[start of SOURCE RECORDS]
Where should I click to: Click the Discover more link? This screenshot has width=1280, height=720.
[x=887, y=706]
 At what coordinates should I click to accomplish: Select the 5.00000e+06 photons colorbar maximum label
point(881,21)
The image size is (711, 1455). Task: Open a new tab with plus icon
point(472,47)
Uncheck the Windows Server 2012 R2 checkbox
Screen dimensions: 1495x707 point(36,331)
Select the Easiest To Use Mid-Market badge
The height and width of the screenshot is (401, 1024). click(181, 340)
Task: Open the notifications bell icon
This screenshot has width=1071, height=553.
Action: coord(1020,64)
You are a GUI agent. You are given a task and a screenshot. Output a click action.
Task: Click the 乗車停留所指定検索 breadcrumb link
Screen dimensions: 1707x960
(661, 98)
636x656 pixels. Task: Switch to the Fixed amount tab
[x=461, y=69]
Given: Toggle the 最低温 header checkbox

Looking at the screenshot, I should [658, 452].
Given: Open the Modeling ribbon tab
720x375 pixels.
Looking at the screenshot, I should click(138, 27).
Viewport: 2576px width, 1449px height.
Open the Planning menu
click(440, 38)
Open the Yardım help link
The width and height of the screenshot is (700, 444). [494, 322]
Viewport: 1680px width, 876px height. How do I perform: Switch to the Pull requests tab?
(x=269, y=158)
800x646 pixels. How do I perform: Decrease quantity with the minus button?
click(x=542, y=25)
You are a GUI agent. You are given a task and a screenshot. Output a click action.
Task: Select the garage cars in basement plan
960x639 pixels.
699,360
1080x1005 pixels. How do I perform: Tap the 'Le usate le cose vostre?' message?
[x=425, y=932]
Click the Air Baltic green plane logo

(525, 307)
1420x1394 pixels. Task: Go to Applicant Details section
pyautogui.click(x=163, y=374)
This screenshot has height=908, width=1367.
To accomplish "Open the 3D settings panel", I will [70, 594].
[end of SOURCE RECORDS]
_TASK PROMPT_. Reproduce, without any change, the part of the records that opens with the line containing "Uncheck the Windows Server 2012 R2 checkbox" and closes with the line containing "Action: coord(1020,64)".

_FINAL ANSWER_.
Uncheck the Windows Server 2012 R2 checkbox
Screen dimensions: 1495x707 point(36,331)
Select the Easiest To Use Mid-Market badge
The height and width of the screenshot is (401, 1024). click(181, 340)
Task: Open the notifications bell icon
This screenshot has width=1071, height=553.
Action: coord(1020,64)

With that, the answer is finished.